Sağlanan liste:
__________
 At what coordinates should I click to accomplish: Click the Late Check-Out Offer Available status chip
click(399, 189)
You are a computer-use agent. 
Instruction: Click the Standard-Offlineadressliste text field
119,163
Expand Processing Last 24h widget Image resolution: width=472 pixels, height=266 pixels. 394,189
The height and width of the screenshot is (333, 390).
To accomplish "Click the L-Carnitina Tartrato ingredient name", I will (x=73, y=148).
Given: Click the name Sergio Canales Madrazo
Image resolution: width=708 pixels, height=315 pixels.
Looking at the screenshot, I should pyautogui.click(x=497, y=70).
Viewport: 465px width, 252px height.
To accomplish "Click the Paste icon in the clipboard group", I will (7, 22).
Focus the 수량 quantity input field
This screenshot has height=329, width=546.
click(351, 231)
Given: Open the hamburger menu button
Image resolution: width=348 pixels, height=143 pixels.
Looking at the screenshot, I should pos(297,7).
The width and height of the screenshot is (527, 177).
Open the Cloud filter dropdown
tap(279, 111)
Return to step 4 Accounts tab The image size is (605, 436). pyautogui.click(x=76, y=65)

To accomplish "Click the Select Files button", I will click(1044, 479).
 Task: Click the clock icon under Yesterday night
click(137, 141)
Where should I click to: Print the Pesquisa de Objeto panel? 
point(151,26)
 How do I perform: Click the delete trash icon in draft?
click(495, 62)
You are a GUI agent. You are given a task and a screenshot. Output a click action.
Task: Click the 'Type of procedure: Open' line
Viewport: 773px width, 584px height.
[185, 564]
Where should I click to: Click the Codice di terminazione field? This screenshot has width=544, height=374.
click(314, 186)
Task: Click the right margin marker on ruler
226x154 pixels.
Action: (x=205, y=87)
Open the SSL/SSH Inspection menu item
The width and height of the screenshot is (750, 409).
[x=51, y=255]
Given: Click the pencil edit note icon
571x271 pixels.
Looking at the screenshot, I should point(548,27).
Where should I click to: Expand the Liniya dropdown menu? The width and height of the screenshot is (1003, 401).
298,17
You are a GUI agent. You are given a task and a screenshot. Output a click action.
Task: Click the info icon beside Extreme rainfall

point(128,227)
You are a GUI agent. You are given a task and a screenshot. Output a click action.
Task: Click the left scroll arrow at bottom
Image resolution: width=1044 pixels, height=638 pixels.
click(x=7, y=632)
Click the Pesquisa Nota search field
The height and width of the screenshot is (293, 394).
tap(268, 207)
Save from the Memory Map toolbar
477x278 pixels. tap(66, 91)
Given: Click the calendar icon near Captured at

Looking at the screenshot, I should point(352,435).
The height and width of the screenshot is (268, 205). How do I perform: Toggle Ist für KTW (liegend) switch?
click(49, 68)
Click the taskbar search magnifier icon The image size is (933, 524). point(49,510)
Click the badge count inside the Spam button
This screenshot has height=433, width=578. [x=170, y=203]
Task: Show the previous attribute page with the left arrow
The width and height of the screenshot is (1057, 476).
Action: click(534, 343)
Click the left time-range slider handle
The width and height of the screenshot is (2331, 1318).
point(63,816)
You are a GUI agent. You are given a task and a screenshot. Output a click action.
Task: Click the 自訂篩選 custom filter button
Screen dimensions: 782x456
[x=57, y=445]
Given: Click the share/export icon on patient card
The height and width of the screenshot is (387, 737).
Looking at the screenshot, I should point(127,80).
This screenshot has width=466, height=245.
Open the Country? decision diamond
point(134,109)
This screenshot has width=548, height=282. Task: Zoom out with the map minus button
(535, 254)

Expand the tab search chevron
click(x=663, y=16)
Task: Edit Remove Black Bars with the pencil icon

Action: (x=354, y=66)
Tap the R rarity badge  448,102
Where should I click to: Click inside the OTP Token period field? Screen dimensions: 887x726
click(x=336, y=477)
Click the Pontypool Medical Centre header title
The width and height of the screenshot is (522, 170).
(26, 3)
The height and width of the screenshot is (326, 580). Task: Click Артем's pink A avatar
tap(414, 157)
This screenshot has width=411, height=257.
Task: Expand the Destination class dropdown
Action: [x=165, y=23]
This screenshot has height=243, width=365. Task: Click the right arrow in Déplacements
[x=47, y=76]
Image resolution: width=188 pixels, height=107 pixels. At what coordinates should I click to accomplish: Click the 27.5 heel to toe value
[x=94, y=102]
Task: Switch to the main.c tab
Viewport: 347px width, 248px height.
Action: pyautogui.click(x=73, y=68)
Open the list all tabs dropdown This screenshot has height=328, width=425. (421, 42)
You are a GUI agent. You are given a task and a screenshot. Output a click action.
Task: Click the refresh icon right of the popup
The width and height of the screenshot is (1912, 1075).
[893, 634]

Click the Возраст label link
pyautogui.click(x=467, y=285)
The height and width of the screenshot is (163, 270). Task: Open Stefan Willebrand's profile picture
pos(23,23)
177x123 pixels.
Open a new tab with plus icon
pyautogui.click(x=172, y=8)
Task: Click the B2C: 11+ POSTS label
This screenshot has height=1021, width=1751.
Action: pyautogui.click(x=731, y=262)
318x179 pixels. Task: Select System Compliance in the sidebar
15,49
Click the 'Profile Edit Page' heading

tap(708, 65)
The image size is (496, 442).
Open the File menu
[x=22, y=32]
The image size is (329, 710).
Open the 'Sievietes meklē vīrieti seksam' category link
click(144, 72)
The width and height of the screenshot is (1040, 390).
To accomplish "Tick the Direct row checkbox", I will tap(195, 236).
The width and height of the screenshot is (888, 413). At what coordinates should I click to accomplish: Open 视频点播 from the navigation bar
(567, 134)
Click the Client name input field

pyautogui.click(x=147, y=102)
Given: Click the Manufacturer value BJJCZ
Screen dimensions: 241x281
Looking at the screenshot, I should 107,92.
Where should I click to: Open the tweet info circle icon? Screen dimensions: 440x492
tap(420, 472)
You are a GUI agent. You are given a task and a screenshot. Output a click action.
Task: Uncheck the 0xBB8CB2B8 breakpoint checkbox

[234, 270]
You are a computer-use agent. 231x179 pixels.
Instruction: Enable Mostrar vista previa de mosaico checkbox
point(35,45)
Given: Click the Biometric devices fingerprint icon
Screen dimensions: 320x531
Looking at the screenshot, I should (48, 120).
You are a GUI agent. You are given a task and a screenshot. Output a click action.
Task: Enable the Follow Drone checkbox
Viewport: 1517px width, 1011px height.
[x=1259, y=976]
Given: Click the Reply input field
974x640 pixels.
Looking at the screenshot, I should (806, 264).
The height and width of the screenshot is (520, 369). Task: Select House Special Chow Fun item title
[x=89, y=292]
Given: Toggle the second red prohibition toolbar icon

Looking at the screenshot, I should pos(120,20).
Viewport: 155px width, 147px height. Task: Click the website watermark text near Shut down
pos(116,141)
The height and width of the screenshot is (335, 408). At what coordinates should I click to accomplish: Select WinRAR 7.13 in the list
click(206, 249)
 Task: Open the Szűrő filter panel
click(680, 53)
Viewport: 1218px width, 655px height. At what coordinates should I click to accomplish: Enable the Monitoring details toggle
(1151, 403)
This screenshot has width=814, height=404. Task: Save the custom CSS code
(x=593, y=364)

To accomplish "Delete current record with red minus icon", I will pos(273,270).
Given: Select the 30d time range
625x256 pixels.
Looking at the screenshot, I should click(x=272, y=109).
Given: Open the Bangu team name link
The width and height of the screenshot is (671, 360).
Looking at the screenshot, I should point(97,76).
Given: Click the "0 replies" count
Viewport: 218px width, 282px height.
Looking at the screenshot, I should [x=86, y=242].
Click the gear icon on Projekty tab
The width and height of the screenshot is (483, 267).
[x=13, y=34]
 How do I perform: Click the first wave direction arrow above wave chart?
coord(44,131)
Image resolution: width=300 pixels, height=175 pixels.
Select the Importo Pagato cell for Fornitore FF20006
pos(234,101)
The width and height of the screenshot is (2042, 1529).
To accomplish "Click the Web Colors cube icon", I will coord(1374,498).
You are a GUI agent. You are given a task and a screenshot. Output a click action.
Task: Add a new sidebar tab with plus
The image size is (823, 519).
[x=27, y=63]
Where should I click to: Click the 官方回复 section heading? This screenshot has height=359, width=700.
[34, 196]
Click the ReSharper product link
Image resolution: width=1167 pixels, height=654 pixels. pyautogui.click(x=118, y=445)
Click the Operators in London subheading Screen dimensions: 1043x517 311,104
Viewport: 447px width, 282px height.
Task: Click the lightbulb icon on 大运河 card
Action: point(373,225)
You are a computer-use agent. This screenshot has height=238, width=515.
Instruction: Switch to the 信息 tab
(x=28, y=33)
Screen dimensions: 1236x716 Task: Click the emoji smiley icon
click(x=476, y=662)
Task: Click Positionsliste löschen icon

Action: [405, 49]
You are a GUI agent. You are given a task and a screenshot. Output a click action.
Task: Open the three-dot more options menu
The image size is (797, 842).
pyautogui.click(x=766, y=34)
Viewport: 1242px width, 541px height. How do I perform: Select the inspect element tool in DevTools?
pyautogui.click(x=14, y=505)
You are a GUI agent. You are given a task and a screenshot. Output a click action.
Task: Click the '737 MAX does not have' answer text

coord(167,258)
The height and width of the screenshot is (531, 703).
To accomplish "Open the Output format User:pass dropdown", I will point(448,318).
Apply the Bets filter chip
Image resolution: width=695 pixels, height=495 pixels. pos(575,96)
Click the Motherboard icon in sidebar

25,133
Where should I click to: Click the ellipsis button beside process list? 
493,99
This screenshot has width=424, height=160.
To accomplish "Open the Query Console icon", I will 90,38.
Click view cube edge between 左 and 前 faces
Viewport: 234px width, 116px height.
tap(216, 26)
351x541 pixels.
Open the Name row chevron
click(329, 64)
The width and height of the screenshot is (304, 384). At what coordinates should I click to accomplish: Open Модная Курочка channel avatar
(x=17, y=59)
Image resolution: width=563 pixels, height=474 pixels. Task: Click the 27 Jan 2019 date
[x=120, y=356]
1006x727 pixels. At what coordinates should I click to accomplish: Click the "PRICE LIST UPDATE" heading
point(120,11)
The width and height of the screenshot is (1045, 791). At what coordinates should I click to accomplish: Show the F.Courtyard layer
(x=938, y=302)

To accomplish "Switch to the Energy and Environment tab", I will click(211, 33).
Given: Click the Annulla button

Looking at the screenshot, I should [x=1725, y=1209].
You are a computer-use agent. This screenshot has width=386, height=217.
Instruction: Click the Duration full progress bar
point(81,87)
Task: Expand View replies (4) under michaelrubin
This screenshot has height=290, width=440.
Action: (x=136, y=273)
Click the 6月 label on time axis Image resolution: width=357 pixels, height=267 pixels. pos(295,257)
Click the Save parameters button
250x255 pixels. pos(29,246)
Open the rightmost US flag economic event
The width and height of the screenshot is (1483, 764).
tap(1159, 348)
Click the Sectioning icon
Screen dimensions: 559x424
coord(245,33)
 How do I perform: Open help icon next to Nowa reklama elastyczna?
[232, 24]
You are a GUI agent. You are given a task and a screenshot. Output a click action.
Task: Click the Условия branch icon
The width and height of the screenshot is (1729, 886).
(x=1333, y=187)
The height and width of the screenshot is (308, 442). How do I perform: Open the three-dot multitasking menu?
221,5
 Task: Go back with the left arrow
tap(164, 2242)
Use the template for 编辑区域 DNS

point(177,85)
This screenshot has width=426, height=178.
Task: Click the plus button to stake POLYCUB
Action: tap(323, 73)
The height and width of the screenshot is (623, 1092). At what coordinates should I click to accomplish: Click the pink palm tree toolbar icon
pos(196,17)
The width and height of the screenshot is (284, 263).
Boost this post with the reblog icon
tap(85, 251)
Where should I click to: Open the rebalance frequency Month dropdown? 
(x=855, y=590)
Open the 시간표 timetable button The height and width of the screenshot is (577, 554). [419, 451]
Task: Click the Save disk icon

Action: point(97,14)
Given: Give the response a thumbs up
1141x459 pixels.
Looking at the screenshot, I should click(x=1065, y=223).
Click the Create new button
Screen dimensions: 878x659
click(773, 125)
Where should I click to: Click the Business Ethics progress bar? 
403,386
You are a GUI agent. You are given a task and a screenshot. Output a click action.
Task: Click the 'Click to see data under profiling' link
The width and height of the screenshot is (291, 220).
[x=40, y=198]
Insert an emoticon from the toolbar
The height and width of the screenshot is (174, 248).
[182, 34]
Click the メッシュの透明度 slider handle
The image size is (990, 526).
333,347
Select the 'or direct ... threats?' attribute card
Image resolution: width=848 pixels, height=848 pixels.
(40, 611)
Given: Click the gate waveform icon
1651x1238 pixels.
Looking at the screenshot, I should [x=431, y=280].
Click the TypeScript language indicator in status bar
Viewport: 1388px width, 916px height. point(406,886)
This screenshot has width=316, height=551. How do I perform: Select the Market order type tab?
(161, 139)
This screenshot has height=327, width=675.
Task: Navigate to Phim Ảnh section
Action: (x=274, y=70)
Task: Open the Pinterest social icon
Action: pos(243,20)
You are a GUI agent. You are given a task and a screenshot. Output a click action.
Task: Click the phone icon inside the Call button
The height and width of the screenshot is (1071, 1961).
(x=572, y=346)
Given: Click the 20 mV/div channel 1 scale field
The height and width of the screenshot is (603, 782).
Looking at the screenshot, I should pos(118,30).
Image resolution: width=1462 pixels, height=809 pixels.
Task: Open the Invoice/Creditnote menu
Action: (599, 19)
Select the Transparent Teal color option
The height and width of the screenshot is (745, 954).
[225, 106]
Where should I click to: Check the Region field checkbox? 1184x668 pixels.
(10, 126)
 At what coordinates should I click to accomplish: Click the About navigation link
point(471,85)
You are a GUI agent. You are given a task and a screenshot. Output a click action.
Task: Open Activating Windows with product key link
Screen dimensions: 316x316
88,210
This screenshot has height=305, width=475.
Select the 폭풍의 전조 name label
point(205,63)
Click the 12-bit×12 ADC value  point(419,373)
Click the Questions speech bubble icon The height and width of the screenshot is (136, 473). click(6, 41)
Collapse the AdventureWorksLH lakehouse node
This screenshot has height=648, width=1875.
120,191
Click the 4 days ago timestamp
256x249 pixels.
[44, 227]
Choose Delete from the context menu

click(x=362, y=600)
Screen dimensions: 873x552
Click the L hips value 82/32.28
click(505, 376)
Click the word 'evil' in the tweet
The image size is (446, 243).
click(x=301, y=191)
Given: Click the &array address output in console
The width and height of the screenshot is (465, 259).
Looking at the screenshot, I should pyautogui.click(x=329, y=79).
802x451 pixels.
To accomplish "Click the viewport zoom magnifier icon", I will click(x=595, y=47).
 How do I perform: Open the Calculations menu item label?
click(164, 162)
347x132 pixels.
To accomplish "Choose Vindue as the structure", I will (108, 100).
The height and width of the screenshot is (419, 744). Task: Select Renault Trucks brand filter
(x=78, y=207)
__________
Kısa soru:
Lütfen "The width and height of the screenshot is (304, 384)." içeren satırla "[x=120, y=356]" içeren satır arasındaki satırları, ikisi de dahil olmak üzere, "channel avatar" ifadesini "channel icon" olarak değiştirip yeniden yaz; geri kalan her şey aynen kalsın.

Yazılı yanıt:
The width and height of the screenshot is (304, 384). At what coordinates should I click to accomplish: Open Модная Курочка channel icon
(x=17, y=59)
Image resolution: width=563 pixels, height=474 pixels. Task: Click the 27 Jan 2019 date
[x=120, y=356]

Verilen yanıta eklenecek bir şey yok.